» Aim of the task:
Line by line, copy the listing below exactly.

%%

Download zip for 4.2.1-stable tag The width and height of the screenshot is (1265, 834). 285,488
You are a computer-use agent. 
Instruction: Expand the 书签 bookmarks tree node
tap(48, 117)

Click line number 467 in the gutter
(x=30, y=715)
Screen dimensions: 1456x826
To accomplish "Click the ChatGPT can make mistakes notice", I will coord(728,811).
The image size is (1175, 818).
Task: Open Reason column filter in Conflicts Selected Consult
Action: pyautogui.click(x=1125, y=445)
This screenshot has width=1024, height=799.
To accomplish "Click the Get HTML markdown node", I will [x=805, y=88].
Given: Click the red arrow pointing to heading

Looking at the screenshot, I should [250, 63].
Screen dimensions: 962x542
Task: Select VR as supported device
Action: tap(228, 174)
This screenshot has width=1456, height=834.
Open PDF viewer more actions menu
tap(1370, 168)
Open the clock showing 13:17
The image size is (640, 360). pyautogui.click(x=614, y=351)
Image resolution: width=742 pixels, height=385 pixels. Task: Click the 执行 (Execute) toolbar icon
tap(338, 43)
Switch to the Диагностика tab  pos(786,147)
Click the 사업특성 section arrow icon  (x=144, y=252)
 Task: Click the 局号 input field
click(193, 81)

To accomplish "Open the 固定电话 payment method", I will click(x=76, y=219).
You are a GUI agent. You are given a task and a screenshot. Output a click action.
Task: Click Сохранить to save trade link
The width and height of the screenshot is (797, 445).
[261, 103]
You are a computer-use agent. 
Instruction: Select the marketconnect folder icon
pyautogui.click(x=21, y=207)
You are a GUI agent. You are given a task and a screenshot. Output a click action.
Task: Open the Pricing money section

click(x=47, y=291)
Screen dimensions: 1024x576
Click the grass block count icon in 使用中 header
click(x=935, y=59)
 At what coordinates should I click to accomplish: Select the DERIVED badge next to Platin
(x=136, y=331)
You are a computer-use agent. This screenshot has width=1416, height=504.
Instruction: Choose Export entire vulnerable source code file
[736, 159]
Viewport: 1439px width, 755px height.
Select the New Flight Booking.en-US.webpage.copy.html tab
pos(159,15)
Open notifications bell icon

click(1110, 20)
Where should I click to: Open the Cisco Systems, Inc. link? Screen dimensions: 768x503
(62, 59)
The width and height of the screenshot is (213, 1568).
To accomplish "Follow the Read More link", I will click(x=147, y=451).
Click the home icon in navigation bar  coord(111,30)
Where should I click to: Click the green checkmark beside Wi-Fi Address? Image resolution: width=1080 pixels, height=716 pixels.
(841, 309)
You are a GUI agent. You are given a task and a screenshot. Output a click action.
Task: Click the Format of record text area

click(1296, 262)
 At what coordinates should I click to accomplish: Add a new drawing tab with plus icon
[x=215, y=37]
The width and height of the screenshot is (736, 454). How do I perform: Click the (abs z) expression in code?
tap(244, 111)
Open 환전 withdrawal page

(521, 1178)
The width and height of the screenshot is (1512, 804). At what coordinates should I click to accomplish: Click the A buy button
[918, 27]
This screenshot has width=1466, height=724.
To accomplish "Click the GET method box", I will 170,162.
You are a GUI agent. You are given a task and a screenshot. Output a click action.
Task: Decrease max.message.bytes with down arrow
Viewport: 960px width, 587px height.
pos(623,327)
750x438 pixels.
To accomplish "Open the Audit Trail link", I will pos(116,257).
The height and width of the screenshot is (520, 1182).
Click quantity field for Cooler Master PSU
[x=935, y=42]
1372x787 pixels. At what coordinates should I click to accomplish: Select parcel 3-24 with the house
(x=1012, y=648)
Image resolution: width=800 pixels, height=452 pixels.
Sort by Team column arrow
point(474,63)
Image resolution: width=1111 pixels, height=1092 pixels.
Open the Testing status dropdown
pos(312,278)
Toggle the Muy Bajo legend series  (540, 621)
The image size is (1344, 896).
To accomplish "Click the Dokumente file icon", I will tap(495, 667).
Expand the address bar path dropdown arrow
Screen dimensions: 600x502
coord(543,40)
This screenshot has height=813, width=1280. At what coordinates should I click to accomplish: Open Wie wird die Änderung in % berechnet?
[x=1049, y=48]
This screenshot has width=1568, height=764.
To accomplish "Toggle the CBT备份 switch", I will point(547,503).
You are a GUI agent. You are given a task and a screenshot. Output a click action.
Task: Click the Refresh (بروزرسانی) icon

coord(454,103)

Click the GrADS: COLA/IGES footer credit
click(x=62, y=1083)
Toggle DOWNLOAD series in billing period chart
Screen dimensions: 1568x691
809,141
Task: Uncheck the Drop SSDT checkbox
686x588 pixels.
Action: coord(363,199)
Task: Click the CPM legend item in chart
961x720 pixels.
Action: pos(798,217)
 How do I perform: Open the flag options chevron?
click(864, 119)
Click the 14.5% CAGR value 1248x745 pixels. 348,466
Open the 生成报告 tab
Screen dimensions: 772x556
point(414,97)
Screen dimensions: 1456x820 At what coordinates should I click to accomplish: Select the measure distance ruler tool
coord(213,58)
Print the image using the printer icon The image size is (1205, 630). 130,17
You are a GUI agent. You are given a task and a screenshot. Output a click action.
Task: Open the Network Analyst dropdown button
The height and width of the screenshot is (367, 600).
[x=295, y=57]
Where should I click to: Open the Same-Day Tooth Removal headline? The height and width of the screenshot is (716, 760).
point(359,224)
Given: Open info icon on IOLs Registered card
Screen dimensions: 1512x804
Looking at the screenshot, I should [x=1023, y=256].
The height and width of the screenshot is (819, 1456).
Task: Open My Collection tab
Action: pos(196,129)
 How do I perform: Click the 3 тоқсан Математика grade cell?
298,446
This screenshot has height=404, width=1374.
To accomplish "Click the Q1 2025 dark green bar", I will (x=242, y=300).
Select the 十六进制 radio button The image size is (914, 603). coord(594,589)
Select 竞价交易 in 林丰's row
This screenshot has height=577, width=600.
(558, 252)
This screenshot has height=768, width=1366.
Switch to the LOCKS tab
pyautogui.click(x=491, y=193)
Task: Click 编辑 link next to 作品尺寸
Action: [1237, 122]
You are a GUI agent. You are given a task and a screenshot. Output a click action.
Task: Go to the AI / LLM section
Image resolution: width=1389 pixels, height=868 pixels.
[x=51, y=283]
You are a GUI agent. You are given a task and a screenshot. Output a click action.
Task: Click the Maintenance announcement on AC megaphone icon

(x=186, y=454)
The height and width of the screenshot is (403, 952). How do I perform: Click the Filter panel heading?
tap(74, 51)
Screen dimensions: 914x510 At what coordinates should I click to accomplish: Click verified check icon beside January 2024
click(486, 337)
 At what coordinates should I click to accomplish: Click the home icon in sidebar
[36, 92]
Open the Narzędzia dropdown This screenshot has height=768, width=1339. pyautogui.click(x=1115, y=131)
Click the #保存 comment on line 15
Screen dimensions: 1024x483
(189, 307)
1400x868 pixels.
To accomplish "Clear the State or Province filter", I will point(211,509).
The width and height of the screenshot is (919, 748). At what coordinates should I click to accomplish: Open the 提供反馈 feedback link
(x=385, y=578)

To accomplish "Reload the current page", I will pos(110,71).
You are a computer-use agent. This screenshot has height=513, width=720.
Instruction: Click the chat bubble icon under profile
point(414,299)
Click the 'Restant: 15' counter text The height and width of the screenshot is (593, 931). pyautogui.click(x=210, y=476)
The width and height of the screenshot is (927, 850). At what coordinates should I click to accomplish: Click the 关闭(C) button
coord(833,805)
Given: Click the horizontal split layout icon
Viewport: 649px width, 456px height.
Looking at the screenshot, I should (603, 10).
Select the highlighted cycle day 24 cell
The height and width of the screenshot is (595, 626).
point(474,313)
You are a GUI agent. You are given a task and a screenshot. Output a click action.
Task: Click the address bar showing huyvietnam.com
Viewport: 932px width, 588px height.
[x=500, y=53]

%%

» Output for this exercise:
Download zip for 4.2.1-stable tag The width and height of the screenshot is (1265, 834). 285,488
You are a computer-use agent. 
Instruction: Expand the 书签 bookmarks tree node
tap(48, 117)

Click line number 467 in the gutter
(x=30, y=715)
Screen dimensions: 1456x826
To accomplish "Click the ChatGPT can make mistakes notice", I will coord(728,811).
The image size is (1175, 818).
Task: Open Reason column filter in Conflicts Selected Consult
Action: pyautogui.click(x=1125, y=445)
This screenshot has width=1024, height=799.
To accomplish "Click the Get HTML markdown node", I will [x=805, y=88].
Given: Click the red arrow pointing to heading

Looking at the screenshot, I should [250, 63].
Screen dimensions: 962x542
Task: Select VR as supported device
Action: tap(228, 174)
This screenshot has width=1456, height=834.
Open PDF viewer more actions menu
tap(1370, 168)
Open the clock showing 13:17
The image size is (640, 360). pyautogui.click(x=614, y=351)
Image resolution: width=742 pixels, height=385 pixels. Task: Click the 执行 (Execute) toolbar icon
tap(338, 43)
Switch to the Диагностика tab  pos(786,147)
Click the 사업특성 section arrow icon  (x=144, y=252)
 Task: Click the 局号 input field
click(193, 81)

To accomplish "Open the 固定电话 payment method", I will click(x=76, y=219).
You are a GUI agent. You are given a task and a screenshot. Output a click action.
Task: Click Сохранить to save trade link
The width and height of the screenshot is (797, 445).
[261, 103]
You are a computer-use agent. 
Instruction: Select the marketconnect folder icon
pyautogui.click(x=21, y=207)
You are a GUI agent. You are given a task and a screenshot. Output a click action.
Task: Open the Pricing money section

click(x=47, y=291)
Screen dimensions: 1024x576
Click the grass block count icon in 使用中 header
click(x=935, y=59)
 At what coordinates should I click to accomplish: Select the DERIVED badge next to Platin
(x=136, y=331)
You are a computer-use agent. This screenshot has width=1416, height=504.
Instruction: Choose Export entire vulnerable source code file
[736, 159]
Viewport: 1439px width, 755px height.
Select the New Flight Booking.en-US.webpage.copy.html tab
pos(159,15)
Open notifications bell icon

click(1110, 20)
Where should I click to: Open the Cisco Systems, Inc. link? Screen dimensions: 768x503
(62, 59)
The width and height of the screenshot is (213, 1568).
To accomplish "Follow the Read More link", I will click(x=147, y=451).
Click the home icon in navigation bar  coord(111,30)
Where should I click to: Click the green checkmark beside Wi-Fi Address? Image resolution: width=1080 pixels, height=716 pixels.
(841, 309)
You are a GUI agent. You are given a task and a screenshot. Output a click action.
Task: Click the Format of record text area

click(1296, 262)
 At what coordinates should I click to accomplish: Add a new drawing tab with plus icon
[x=215, y=37]
The width and height of the screenshot is (736, 454). How do I perform: Click the (abs z) expression in code?
tap(244, 111)
Open 환전 withdrawal page

(521, 1178)
The width and height of the screenshot is (1512, 804). At what coordinates should I click to accomplish: Click the A buy button
[918, 27]
This screenshot has width=1466, height=724.
To accomplish "Click the GET method box", I will 170,162.
You are a GUI agent. You are given a task and a screenshot. Output a click action.
Task: Decrease max.message.bytes with down arrow
Viewport: 960px width, 587px height.
pos(623,327)
750x438 pixels.
To accomplish "Open the Audit Trail link", I will pos(116,257).
The height and width of the screenshot is (520, 1182).
Click quantity field for Cooler Master PSU
[x=935, y=42]
1372x787 pixels. At what coordinates should I click to accomplish: Select parcel 3-24 with the house
(x=1012, y=648)
Image resolution: width=800 pixels, height=452 pixels.
Sort by Team column arrow
point(474,63)
Image resolution: width=1111 pixels, height=1092 pixels.
Open the Testing status dropdown
pos(312,278)
Toggle the Muy Bajo legend series  (540, 621)
The image size is (1344, 896).
To accomplish "Click the Dokumente file icon", I will tap(495, 667).
Expand the address bar path dropdown arrow
Screen dimensions: 600x502
coord(543,40)
This screenshot has height=813, width=1280. At what coordinates should I click to accomplish: Open Wie wird die Änderung in % berechnet?
[x=1049, y=48]
This screenshot has width=1568, height=764.
To accomplish "Toggle the CBT备份 switch", I will point(547,503).
You are a GUI agent. You are given a task and a screenshot. Output a click action.
Task: Click the Refresh (بروزرسانی) icon

coord(454,103)

Click the GrADS: COLA/IGES footer credit
click(x=62, y=1083)
Toggle DOWNLOAD series in billing period chart
Screen dimensions: 1568x691
809,141
Task: Uncheck the Drop SSDT checkbox
686x588 pixels.
Action: coord(363,199)
Task: Click the CPM legend item in chart
961x720 pixels.
Action: pos(798,217)
 How do I perform: Open the flag options chevron?
click(864, 119)
Click the 14.5% CAGR value 1248x745 pixels. 348,466
Open the 生成报告 tab
Screen dimensions: 772x556
point(414,97)
Screen dimensions: 1456x820 At what coordinates should I click to accomplish: Select the measure distance ruler tool
coord(213,58)
Print the image using the printer icon The image size is (1205, 630). 130,17
You are a GUI agent. You are given a task and a screenshot. Output a click action.
Task: Open the Network Analyst dropdown button
The height and width of the screenshot is (367, 600).
[x=295, y=57]
Where should I click to: Open the Same-Day Tooth Removal headline? The height and width of the screenshot is (716, 760).
point(359,224)
Given: Open info icon on IOLs Registered card
Screen dimensions: 1512x804
Looking at the screenshot, I should [x=1023, y=256].
The height and width of the screenshot is (819, 1456).
Task: Open My Collection tab
Action: pos(196,129)
 How do I perform: Click the 3 тоқсан Математика grade cell?
298,446
This screenshot has height=404, width=1374.
To accomplish "Click the Q1 2025 dark green bar", I will (x=242, y=300).
Select the 十六进制 radio button The image size is (914, 603). coord(594,589)
Select 竞价交易 in 林丰's row
This screenshot has height=577, width=600.
(558, 252)
This screenshot has height=768, width=1366.
Switch to the LOCKS tab
pyautogui.click(x=491, y=193)
Task: Click 编辑 link next to 作品尺寸
Action: [1237, 122]
You are a GUI agent. You are given a task and a screenshot. Output a click action.
Task: Go to the AI / LLM section
Image resolution: width=1389 pixels, height=868 pixels.
[x=51, y=283]
You are a GUI agent. You are given a task and a screenshot. Output a click action.
Task: Click the Maintenance announcement on AC megaphone icon

(x=186, y=454)
The height and width of the screenshot is (403, 952). How do I perform: Click the Filter panel heading?
tap(74, 51)
Screen dimensions: 914x510 At what coordinates should I click to accomplish: Click verified check icon beside January 2024
click(486, 337)
 At what coordinates should I click to accomplish: Click the home icon in sidebar
[36, 92]
Open the Narzędzia dropdown This screenshot has height=768, width=1339. pyautogui.click(x=1115, y=131)
Click the #保存 comment on line 15
Screen dimensions: 1024x483
(189, 307)
1400x868 pixels.
To accomplish "Clear the State or Province filter", I will point(211,509).
The width and height of the screenshot is (919, 748). At what coordinates should I click to accomplish: Open the 提供反馈 feedback link
(x=385, y=578)

To accomplish "Reload the current page", I will pos(110,71).
You are a computer-use agent. This screenshot has height=513, width=720.
Instruction: Click the chat bubble icon under profile
point(414,299)
Click the 'Restant: 15' counter text The height and width of the screenshot is (593, 931). pyautogui.click(x=210, y=476)
The width and height of the screenshot is (927, 850). At what coordinates should I click to accomplish: Click the 关闭(C) button
coord(833,805)
Given: Click the horizontal split layout icon
Viewport: 649px width, 456px height.
Looking at the screenshot, I should (603, 10).
Select the highlighted cycle day 24 cell
The height and width of the screenshot is (595, 626).
point(474,313)
You are a GUI agent. You are given a task and a screenshot. Output a click action.
Task: Click the address bar showing huyvietnam.com
Viewport: 932px width, 588px height.
[x=500, y=53]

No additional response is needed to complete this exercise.